__Goal of the exercise__
Return the listing lines from the line that contains "Task: Click the document" to the line that contains "will [x=206, y=18].", copied exactly as they appear, with nothing else.

__Given entries__
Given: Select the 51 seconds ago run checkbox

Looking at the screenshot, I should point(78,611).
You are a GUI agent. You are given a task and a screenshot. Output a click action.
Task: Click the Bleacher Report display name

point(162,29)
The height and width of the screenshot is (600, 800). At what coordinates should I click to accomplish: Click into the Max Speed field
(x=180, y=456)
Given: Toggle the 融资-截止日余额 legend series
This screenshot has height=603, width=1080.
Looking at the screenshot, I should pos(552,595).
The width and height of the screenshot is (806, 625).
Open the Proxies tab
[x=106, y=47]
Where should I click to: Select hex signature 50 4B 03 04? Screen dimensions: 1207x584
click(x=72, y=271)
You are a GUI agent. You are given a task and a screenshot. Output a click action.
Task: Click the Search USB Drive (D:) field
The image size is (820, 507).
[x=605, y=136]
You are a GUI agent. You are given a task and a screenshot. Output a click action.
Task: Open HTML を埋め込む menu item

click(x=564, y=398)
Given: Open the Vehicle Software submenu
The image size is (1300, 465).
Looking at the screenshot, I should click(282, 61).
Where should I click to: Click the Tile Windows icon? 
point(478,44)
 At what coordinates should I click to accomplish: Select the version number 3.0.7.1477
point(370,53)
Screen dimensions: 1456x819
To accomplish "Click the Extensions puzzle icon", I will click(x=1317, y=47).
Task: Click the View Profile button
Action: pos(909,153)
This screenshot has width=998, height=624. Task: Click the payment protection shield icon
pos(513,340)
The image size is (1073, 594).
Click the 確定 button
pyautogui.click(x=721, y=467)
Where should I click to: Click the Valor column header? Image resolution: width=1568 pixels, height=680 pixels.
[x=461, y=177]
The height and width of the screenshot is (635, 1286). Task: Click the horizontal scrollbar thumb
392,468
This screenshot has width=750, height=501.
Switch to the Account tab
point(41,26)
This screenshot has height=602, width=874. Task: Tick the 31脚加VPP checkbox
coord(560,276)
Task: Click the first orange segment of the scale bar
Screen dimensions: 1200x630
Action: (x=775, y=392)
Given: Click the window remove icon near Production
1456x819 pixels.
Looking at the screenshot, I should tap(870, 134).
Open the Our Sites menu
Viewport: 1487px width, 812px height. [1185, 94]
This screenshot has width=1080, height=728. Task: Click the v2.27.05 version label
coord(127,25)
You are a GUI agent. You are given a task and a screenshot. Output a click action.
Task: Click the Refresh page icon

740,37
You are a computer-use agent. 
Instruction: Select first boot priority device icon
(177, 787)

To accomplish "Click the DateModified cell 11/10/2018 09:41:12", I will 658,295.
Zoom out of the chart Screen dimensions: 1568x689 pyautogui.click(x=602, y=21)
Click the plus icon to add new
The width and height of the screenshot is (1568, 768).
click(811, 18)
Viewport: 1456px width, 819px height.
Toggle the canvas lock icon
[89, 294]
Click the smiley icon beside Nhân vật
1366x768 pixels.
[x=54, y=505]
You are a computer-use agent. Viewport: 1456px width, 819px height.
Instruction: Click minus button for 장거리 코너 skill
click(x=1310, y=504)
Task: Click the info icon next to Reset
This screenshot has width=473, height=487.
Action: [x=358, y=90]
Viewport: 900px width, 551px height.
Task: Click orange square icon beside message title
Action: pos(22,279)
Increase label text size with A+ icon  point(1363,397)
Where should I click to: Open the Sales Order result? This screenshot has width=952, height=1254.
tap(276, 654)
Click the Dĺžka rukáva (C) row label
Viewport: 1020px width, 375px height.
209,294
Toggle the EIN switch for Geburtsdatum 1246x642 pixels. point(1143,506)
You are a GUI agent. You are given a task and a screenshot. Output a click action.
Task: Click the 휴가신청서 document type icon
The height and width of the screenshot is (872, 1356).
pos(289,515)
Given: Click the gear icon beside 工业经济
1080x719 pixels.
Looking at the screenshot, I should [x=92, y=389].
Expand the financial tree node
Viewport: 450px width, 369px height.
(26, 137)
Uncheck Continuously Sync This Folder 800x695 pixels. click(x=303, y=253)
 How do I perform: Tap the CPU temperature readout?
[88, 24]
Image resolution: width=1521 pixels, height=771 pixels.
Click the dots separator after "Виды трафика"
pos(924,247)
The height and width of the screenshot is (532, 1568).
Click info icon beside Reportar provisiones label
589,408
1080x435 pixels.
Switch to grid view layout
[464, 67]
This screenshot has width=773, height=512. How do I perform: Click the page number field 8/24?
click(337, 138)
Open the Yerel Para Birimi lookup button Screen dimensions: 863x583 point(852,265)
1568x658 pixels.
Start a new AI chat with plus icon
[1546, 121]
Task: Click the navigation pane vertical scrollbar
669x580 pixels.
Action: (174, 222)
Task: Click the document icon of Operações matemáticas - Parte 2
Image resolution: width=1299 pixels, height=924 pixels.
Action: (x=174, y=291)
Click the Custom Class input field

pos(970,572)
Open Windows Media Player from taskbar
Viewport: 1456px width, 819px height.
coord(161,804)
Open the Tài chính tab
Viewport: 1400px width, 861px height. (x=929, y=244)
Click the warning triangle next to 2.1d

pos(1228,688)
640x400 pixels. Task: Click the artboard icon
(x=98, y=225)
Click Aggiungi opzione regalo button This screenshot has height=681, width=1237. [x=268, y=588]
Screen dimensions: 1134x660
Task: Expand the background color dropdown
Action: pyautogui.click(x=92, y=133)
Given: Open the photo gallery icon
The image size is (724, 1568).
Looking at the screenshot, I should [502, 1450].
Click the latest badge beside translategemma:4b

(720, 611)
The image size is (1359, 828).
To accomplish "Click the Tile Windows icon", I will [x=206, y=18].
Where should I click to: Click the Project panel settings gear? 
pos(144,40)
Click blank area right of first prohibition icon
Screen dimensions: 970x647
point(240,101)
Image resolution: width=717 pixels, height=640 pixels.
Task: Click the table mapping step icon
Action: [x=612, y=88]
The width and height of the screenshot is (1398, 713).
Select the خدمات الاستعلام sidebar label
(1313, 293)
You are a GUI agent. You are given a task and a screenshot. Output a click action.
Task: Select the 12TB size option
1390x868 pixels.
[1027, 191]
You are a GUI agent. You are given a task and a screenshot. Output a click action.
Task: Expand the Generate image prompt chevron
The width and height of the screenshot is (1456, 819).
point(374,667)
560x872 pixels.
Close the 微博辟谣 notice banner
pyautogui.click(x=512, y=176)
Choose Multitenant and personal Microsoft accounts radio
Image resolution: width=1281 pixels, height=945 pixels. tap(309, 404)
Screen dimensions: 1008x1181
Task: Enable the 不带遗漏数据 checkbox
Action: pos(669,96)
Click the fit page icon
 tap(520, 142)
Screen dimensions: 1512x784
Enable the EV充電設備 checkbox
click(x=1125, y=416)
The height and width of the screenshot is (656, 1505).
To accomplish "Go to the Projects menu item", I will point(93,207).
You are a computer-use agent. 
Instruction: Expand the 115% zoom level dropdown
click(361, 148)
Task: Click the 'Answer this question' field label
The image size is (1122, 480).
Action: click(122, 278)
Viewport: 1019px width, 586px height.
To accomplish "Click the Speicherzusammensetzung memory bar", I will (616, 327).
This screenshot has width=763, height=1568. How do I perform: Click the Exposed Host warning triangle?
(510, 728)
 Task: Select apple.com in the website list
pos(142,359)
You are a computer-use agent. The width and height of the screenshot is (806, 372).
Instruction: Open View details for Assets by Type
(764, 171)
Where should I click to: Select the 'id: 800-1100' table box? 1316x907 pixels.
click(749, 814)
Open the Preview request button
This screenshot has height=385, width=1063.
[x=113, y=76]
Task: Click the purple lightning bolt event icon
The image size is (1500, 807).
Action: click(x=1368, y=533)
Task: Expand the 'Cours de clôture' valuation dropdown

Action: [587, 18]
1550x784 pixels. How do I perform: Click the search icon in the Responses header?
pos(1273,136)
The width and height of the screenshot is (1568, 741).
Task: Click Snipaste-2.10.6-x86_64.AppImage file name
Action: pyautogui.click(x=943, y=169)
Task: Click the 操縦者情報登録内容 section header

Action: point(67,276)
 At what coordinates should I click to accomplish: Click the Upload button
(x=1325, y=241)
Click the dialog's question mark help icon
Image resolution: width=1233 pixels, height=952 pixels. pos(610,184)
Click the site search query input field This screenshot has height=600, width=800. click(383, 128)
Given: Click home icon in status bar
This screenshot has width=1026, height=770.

__Answer to the problem__
Task: Click the document icon of Operações matemáticas - Parte 2
Image resolution: width=1299 pixels, height=924 pixels.
Action: (x=174, y=291)
Click the Custom Class input field

pos(970,572)
Open Windows Media Player from taskbar
Viewport: 1456px width, 819px height.
coord(161,804)
Open the Tài chính tab
Viewport: 1400px width, 861px height. (x=929, y=244)
Click the warning triangle next to 2.1d

pos(1228,688)
640x400 pixels. Task: Click the artboard icon
(x=98, y=225)
Click Aggiungi opzione regalo button This screenshot has height=681, width=1237. [x=268, y=588]
Screen dimensions: 1134x660
Task: Expand the background color dropdown
Action: pyautogui.click(x=92, y=133)
Given: Open the photo gallery icon
The image size is (724, 1568).
Looking at the screenshot, I should [502, 1450].
Click the latest badge beside translategemma:4b

(720, 611)
The image size is (1359, 828).
To accomplish "Click the Tile Windows icon", I will [x=206, y=18].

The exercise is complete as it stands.